**Exercise goal:** The reply should hold only the lines from the one with "Given: Open the task checklist sidebar icon" to the one with "Task: Click the Newmont Corporation title", both ends kept, exactly as they appear below, without any pictures.

╭─ Source data

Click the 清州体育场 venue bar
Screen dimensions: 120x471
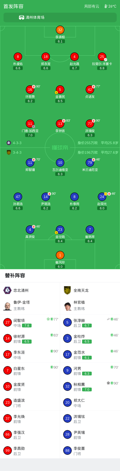coord(60,17)
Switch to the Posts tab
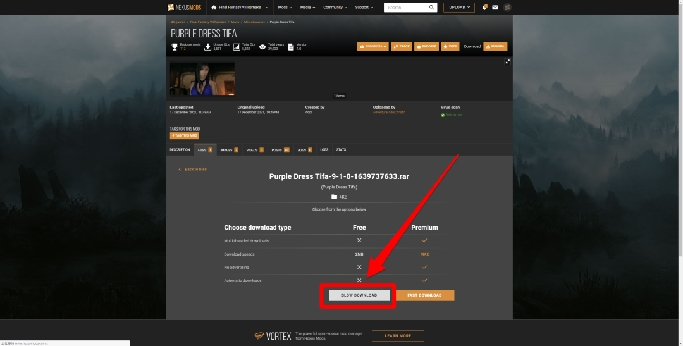Image resolution: width=683 pixels, height=346 pixels. point(280,150)
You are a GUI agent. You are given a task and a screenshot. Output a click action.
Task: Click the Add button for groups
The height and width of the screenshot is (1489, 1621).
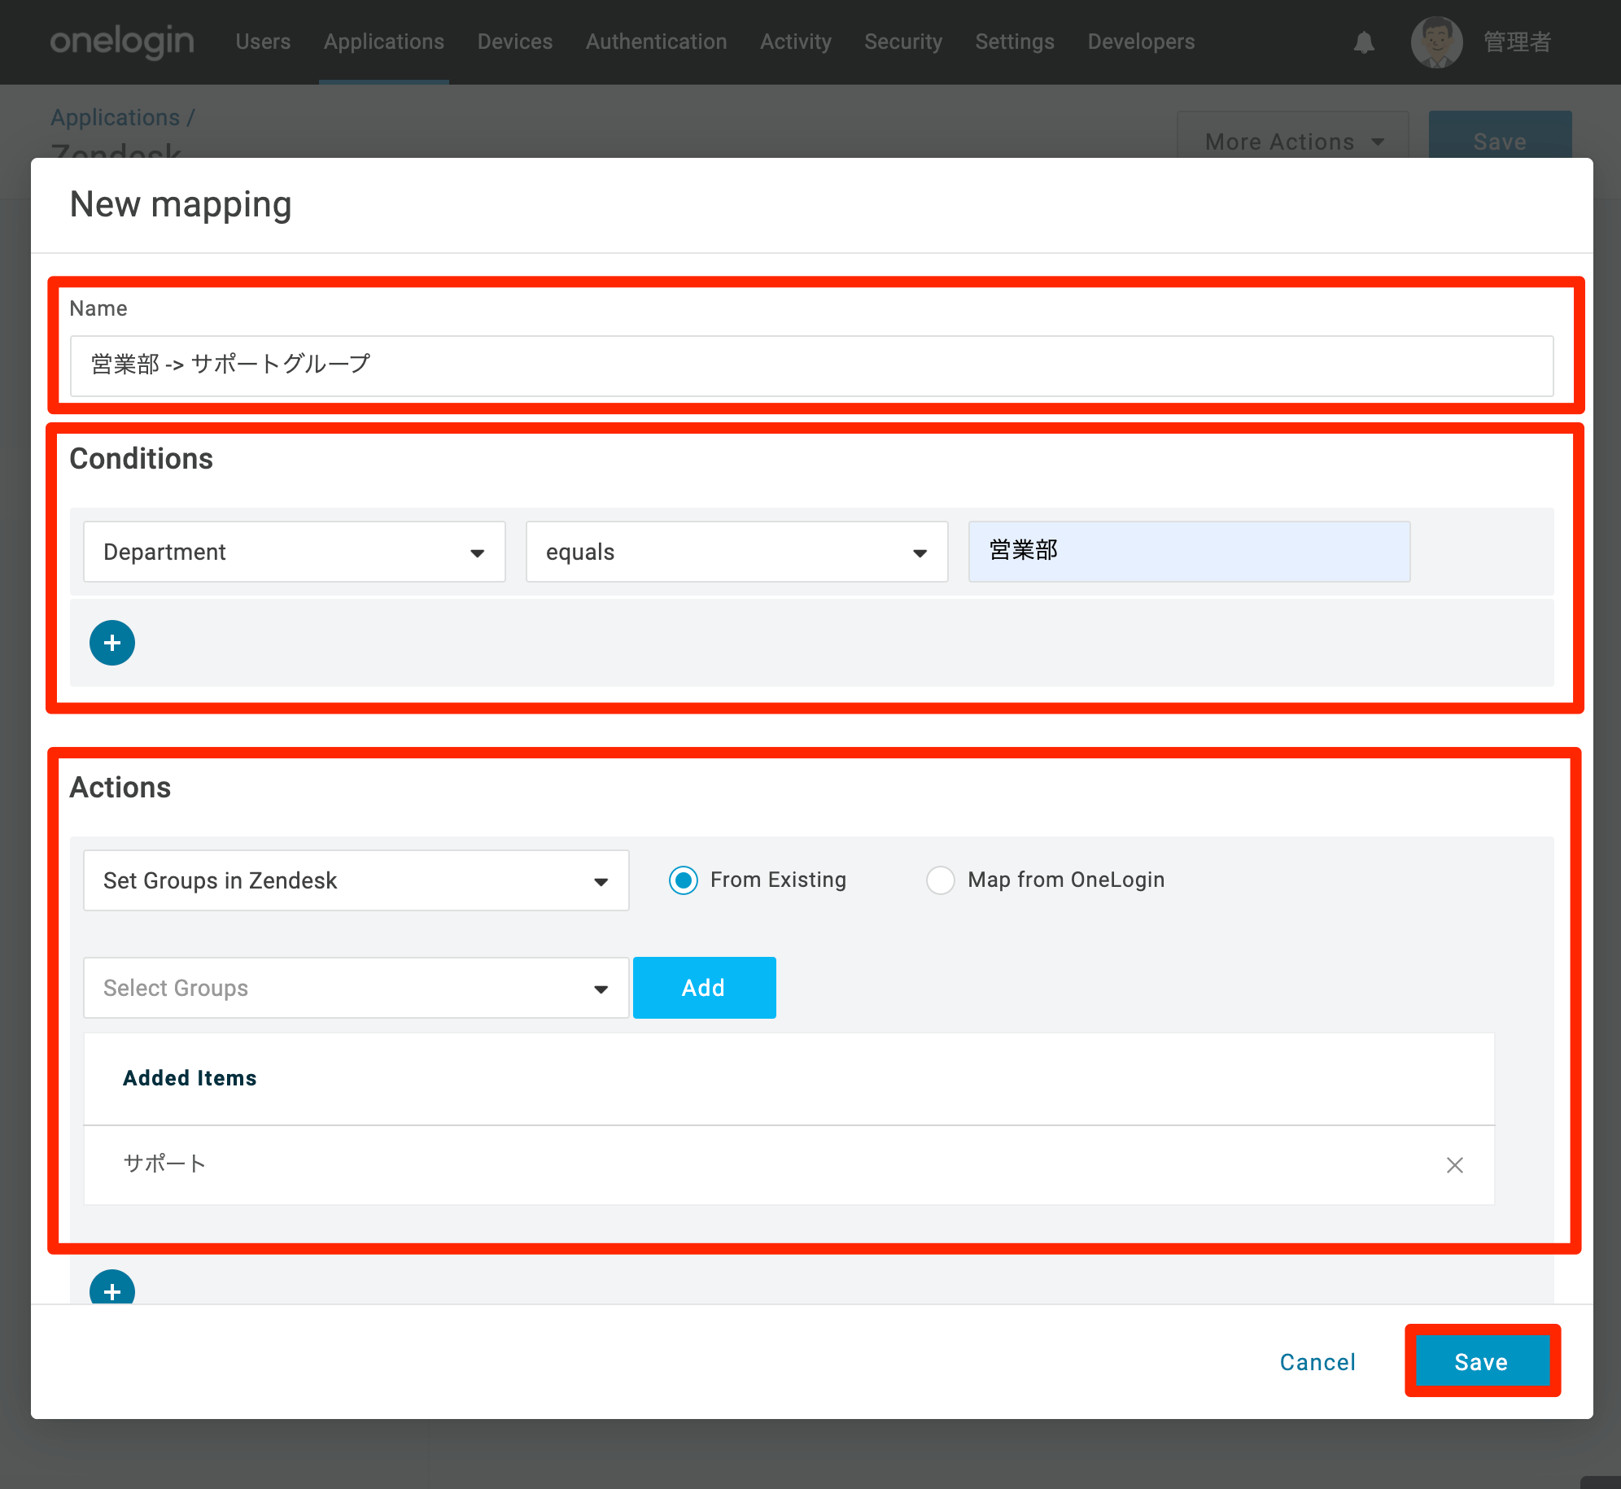point(705,988)
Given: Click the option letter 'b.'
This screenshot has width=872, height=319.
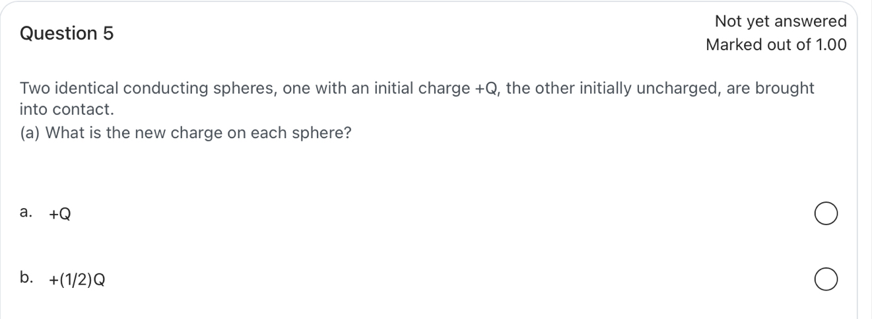Looking at the screenshot, I should coord(27,277).
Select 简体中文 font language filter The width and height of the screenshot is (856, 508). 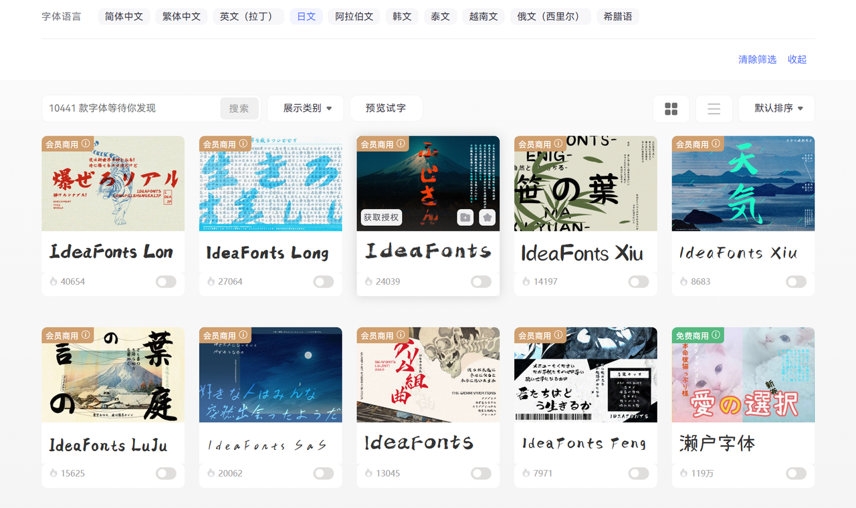coord(124,16)
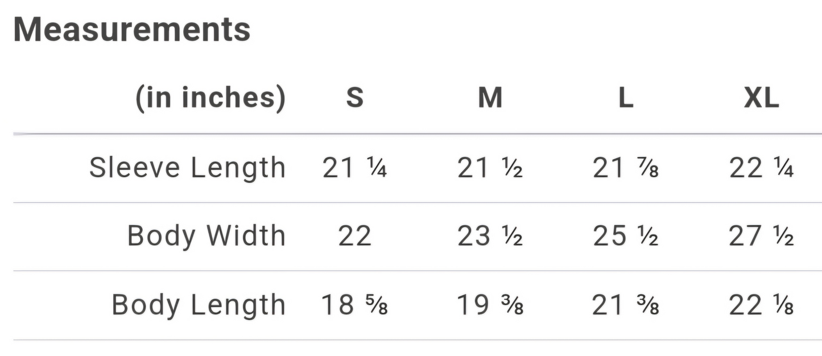Click the L size column header
This screenshot has height=356, width=822.
pyautogui.click(x=625, y=99)
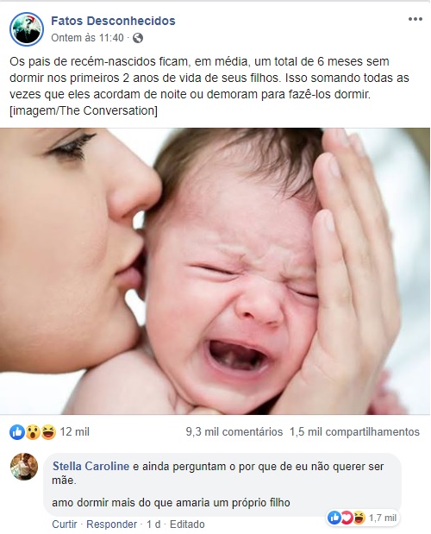Show the 1,5 mil compartilhamentos list
The width and height of the screenshot is (431, 534).
[354, 432]
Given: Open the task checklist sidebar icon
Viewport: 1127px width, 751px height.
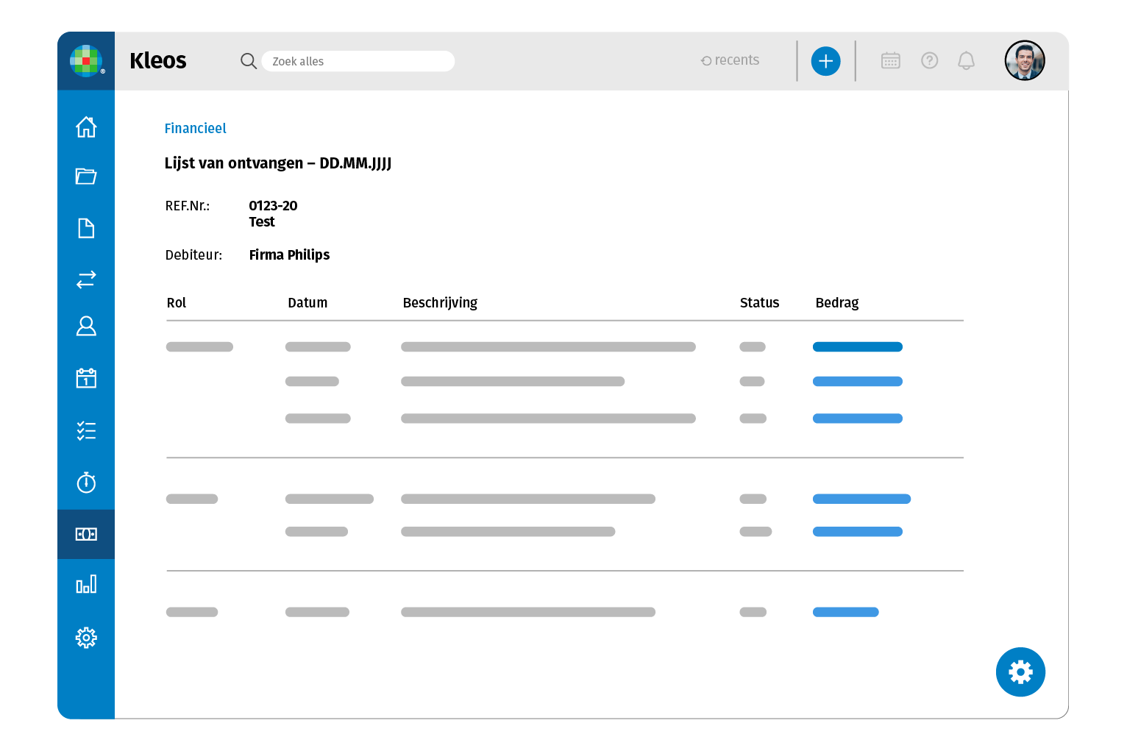Looking at the screenshot, I should (86, 430).
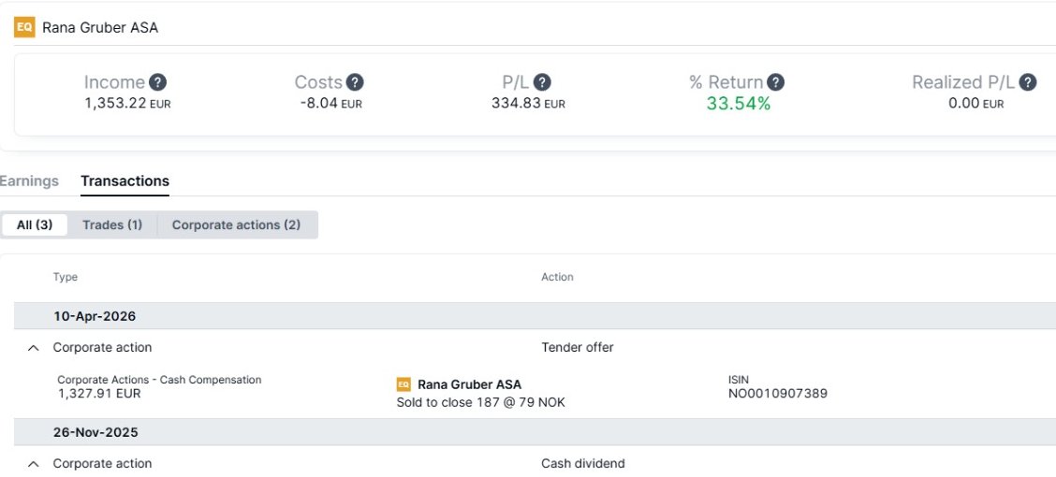1056x477 pixels.
Task: Click the EQ badge beside the page title
Action: 25,27
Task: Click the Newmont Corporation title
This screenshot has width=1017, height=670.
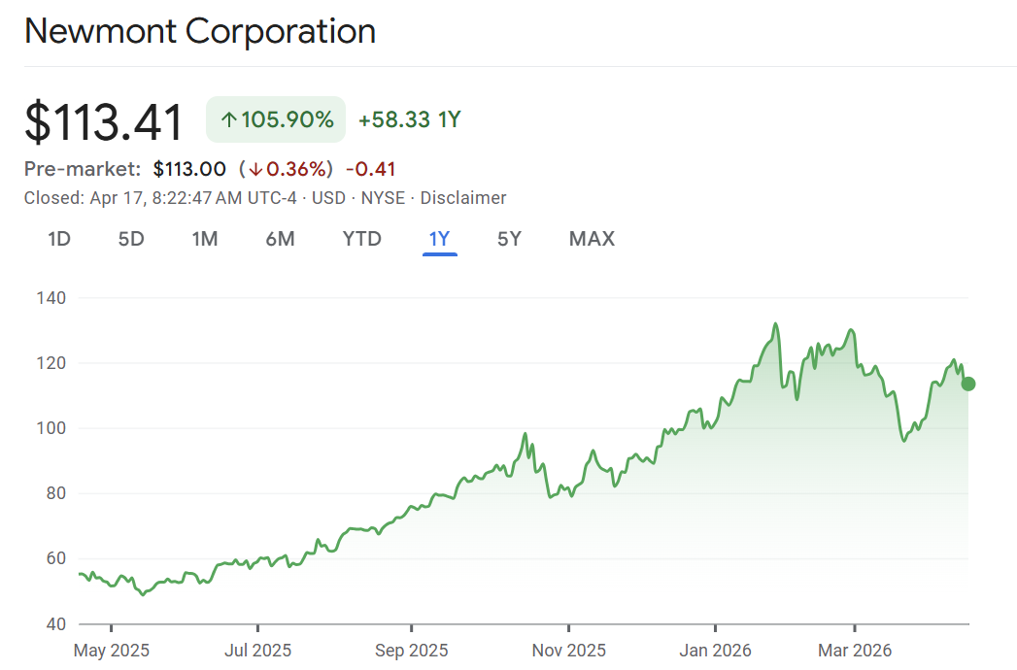Action: (x=200, y=31)
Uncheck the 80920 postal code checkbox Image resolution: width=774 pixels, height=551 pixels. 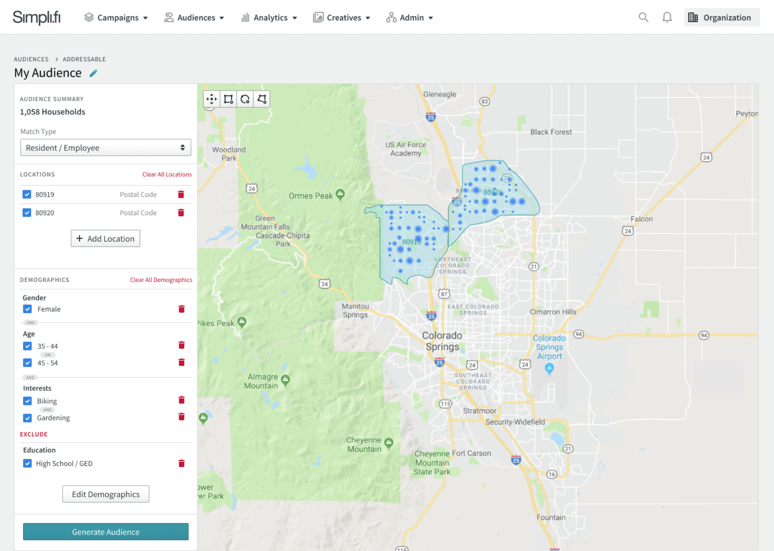[27, 213]
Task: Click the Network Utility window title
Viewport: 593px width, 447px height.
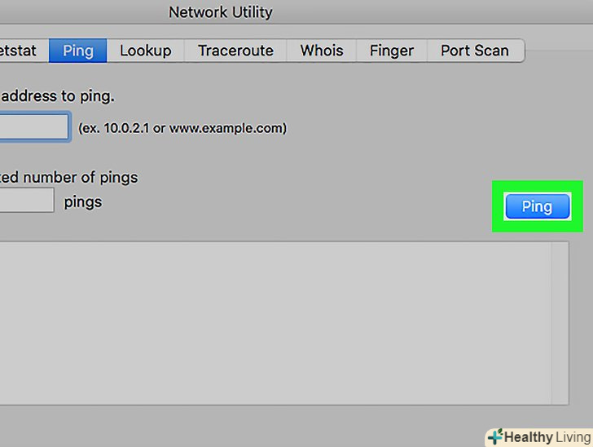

╰─

**Answer section:**
Given: Open the task checklist sidebar icon
Viewport: 1127px width, 751px height.
Looking at the screenshot, I should (86, 430).
1056x477 pixels.
Task: Click the EQ badge beside the page title
Action: 25,27
Task: Click the Newmont Corporation title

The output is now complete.